It's an interesting question. First of all, I would note that much of The Odyssey was itself based on heroic myths which were, in a way, larger than Homer himself (we should not assume that Homer invented the stories of the Trojan War or Odysseus or the myths surrounding them). For example, when it comes to Odysseus's journeys from Ithaca as well as the sufferings of other heroes which you hear about in the narrative, we should recognize that, at least to some part, these stories are actually larger than Homer himself.
Now, as far as Homer's own attitude towards warfare goes: that's a tricky, and possibly ambiguous question, because as a previous contributor has already pointed out, there is a lot in Homer which does seem critical to war. There was earlier mentioned Odysseus's encounter with Achilles in the Underworld, from which we get a sense that one's heroics in life cannot in any way soothe the misery of death. Yet, consider the words that follow this:
"But come, tell me the news about my gallant son. / Did he make his way to the wars, / did the boy become a champion - yes or no? / Tell me of noble Peleus, and word you've heard -/ still holding pride of place among his Myrmidon hordes, / or do they despise the man in Hellas and in Phthia/ because old age has lamed his arms and legs?" (The Odyssey, trans. Robert Fagles, Penguin Classics Edition, 1996.)

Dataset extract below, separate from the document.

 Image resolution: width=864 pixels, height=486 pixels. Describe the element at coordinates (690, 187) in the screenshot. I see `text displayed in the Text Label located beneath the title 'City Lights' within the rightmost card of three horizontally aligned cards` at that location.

Ultimately, I'd say Homer's treatment of this theme is actually quite complicated within The Odyssey, because Homer does seem to be approaching the theme of war and violence from two very different perspectives. On the one hand, he is well aware that war creates suffering and large scale death, and the ultimate aim of his journey remains to return home. On the other hand, The Odyssey does tend to revel in feats of martial valor, strength of arms, and its hero's own heroic exploits. We see both these qualities side-by-side early on in Odysseus's own storytelling. In the beginning of Book 9, he describes the attack on the city of Ismarus, portraying the sack and plundering of the city as a triumph, but read a little further, and you'll see the Cicones returning in greater numbers, driving them off by force, leaving them "glad to escape our death/ yet sick at heart for the dear companions we had lost." (Trans. Fagles) Additionally, consider the famous scene near the end of The Odyssey, where Odysseus slaughters the Suitors, and think about how this scene is portrayed in the poem. More than anything else, I'd suggest that, within The Odyssey, Homer tends to celebrate heroism and military achievement, while simultaneously recognizing its very great cost.